Stan_Smida · December 5, 2021, 10:52pm

No, unfortunately scoped conformances won't help. They allow to limit visibility of a conformance. The problem we are talking about is quite orthogonal to this, we want to limit visibility of a required property but expose it to default implementation.

xwu · December 6, 2021, 12:15am

Actually, I think this use case would be served quite well with scoped conformances, and I agree with @dabrahams that scoped conformances would be a more expressive feature that additionally enables other use cases.

Here, you’d have the public API guaranteed by protocol P, and then the implementation-only property would be a requirement of a distinct protocol Impl: P to which the same type would have a scoped conformance, and the default implementation of P’s public requirements would be implemented in extensions of P where Self: Impl.

Stan_Smida · December 6, 2021, 7:22am

I don't see it there.

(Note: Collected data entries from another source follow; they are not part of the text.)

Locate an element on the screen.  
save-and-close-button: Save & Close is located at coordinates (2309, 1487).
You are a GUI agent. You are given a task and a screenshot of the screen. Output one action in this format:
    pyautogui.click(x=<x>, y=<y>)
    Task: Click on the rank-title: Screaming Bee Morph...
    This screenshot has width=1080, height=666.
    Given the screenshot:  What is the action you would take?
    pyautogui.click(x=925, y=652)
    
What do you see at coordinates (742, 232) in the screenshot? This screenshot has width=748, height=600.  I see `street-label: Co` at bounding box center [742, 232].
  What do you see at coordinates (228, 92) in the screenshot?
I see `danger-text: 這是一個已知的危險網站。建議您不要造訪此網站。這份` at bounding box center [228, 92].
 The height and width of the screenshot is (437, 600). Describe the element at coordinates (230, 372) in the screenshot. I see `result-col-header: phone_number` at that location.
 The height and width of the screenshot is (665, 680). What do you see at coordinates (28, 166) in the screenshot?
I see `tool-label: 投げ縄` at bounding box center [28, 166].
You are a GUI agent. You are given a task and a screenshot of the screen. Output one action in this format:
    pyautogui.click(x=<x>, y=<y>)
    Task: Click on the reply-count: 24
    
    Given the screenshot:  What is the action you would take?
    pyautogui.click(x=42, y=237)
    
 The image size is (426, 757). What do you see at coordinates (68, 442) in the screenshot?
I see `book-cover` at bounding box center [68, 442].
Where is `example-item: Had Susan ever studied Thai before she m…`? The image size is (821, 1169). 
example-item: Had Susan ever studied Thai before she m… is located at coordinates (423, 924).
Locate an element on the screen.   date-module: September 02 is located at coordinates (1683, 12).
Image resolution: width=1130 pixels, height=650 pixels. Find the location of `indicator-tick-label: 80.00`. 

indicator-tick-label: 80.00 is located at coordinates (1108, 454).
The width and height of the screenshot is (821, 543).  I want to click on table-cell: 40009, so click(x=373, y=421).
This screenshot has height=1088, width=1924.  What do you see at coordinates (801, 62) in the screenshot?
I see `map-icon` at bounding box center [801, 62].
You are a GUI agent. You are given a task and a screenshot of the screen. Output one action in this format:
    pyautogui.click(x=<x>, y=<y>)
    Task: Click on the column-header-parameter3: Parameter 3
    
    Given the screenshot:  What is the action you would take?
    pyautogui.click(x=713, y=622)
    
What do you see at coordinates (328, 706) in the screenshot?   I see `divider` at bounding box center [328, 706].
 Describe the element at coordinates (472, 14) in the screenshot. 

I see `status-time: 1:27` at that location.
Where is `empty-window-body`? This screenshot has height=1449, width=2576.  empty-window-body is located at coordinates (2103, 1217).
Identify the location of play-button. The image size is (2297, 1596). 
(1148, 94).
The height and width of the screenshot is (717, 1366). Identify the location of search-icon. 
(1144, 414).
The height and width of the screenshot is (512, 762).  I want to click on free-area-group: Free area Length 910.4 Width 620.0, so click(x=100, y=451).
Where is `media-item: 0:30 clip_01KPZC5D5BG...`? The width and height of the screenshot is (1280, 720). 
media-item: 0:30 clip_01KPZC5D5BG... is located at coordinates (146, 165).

Can you please rewrite last example from this post to work with scoped conformances?

xwu · December 6, 2021, 9:06am

It's exactly as @dabrahams has just outlined above:

public protocol Q {
  mutating func count() -> Int
}

protocol QImpl { // Optionally, QImpl may refine Q.
  var foo: Int { get set }
}

extension Q where Self: QImpl {
  public mutating func count() -> Int {
    foo += 1
    return foo
  }
}

public struct U: Q, private QImpl {
  fileprivate var foo: Int = 0
}

gwendal.roue · December 6, 2021, 9:23am

Not quite: in the original outline from @dabrahams, his EasyXImpl (your QImpl) is public. This is a notable difference. The pitch is about private implementation details.

Can scoped conformances deal with an EasyXImpl / QImpl protocol which is not public? If not, could they become able to do it?